Records to use section start
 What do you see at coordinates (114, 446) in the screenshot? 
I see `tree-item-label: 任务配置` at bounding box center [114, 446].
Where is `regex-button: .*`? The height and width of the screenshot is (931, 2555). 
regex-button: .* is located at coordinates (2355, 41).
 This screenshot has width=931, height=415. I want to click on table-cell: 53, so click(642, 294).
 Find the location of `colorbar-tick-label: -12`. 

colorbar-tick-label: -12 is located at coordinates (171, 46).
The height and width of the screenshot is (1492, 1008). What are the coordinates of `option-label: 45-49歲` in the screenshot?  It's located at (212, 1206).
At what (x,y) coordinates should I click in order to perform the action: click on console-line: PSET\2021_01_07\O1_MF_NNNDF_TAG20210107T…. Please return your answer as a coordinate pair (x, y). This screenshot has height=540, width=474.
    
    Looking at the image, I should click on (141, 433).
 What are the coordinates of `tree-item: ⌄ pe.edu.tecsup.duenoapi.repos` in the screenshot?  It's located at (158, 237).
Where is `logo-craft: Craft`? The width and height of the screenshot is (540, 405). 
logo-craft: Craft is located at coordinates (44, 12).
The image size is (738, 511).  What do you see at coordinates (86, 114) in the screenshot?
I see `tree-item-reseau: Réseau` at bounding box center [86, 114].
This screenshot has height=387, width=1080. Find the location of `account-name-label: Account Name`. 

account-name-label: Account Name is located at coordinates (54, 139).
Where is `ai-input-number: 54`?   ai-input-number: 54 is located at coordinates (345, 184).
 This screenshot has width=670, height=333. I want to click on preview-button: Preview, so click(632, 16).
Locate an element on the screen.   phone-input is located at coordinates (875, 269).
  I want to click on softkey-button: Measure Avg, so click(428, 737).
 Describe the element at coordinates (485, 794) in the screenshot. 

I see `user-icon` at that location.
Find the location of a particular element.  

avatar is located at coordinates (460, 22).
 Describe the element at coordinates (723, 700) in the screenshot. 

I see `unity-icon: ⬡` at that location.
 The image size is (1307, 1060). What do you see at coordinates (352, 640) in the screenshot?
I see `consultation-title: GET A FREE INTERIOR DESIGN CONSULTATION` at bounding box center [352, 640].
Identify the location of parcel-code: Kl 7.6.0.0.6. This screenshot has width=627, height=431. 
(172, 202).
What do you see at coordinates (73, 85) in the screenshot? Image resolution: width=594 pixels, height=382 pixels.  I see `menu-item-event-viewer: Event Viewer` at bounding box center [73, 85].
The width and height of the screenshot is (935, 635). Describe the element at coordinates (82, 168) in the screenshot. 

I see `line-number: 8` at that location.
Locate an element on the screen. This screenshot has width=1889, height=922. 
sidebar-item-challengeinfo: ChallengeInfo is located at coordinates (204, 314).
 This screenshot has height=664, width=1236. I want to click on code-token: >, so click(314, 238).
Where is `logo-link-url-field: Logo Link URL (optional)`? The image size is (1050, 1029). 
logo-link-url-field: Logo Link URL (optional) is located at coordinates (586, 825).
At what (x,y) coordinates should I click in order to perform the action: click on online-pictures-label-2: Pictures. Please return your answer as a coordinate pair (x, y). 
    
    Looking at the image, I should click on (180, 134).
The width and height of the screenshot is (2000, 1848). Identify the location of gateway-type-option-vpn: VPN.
Records to use section end
- [What is needed]:
Reproduce every one of the entries above, word for word, with no changes.

- [Exercise solution]:
 What do you see at coordinates (114, 446) in the screenshot? 
I see `tree-item-label: 任务配置` at bounding box center [114, 446].
Where is `regex-button: .*`? The height and width of the screenshot is (931, 2555). 
regex-button: .* is located at coordinates (2355, 41).
 This screenshot has width=931, height=415. I want to click on table-cell: 53, so click(642, 294).
 Find the location of `colorbar-tick-label: -12`. 

colorbar-tick-label: -12 is located at coordinates (171, 46).
The height and width of the screenshot is (1492, 1008). What are the coordinates of `option-label: 45-49歲` in the screenshot?  It's located at (212, 1206).
At what (x,y) coordinates should I click in order to perform the action: click on console-line: PSET\2021_01_07\O1_MF_NNNDF_TAG20210107T…. Please return your answer as a coordinate pair (x, y). This screenshot has height=540, width=474.
    
    Looking at the image, I should click on (141, 433).
 What are the coordinates of `tree-item: ⌄ pe.edu.tecsup.duenoapi.repos` in the screenshot?  It's located at (158, 237).
Where is `logo-craft: Craft`? The width and height of the screenshot is (540, 405). 
logo-craft: Craft is located at coordinates (44, 12).
The image size is (738, 511).  What do you see at coordinates (86, 114) in the screenshot?
I see `tree-item-reseau: Réseau` at bounding box center [86, 114].
This screenshot has height=387, width=1080. Find the location of `account-name-label: Account Name`. 

account-name-label: Account Name is located at coordinates (54, 139).
Where is `ai-input-number: 54`?   ai-input-number: 54 is located at coordinates (345, 184).
 This screenshot has width=670, height=333. I want to click on preview-button: Preview, so click(632, 16).
Locate an element on the screen.   phone-input is located at coordinates (875, 269).
  I want to click on softkey-button: Measure Avg, so click(428, 737).
 Describe the element at coordinates (485, 794) in the screenshot. 

I see `user-icon` at that location.
Find the location of a particular element.  

avatar is located at coordinates (460, 22).
 Describe the element at coordinates (723, 700) in the screenshot. 

I see `unity-icon: ⬡` at that location.
 The image size is (1307, 1060). What do you see at coordinates (352, 640) in the screenshot?
I see `consultation-title: GET A FREE INTERIOR DESIGN CONSULTATION` at bounding box center [352, 640].
Identify the location of parcel-code: Kl 7.6.0.0.6. This screenshot has width=627, height=431. 
(172, 202).
What do you see at coordinates (73, 85) in the screenshot? Image resolution: width=594 pixels, height=382 pixels.  I see `menu-item-event-viewer: Event Viewer` at bounding box center [73, 85].
The width and height of the screenshot is (935, 635). Describe the element at coordinates (82, 168) in the screenshot. 

I see `line-number: 8` at that location.
Locate an element on the screen. This screenshot has width=1889, height=922. 
sidebar-item-challengeinfo: ChallengeInfo is located at coordinates (204, 314).
 This screenshot has height=664, width=1236. I want to click on code-token: >, so click(314, 238).
Where is `logo-link-url-field: Logo Link URL (optional)`? The image size is (1050, 1029). 
logo-link-url-field: Logo Link URL (optional) is located at coordinates (586, 825).
At what (x,y) coordinates should I click in order to perform the action: click on online-pictures-label-2: Pictures. Please return your answer as a coordinate pair (x, y). 
    
    Looking at the image, I should click on (180, 134).
The width and height of the screenshot is (2000, 1848). Identify the location of gateway-type-option-vpn: VPN.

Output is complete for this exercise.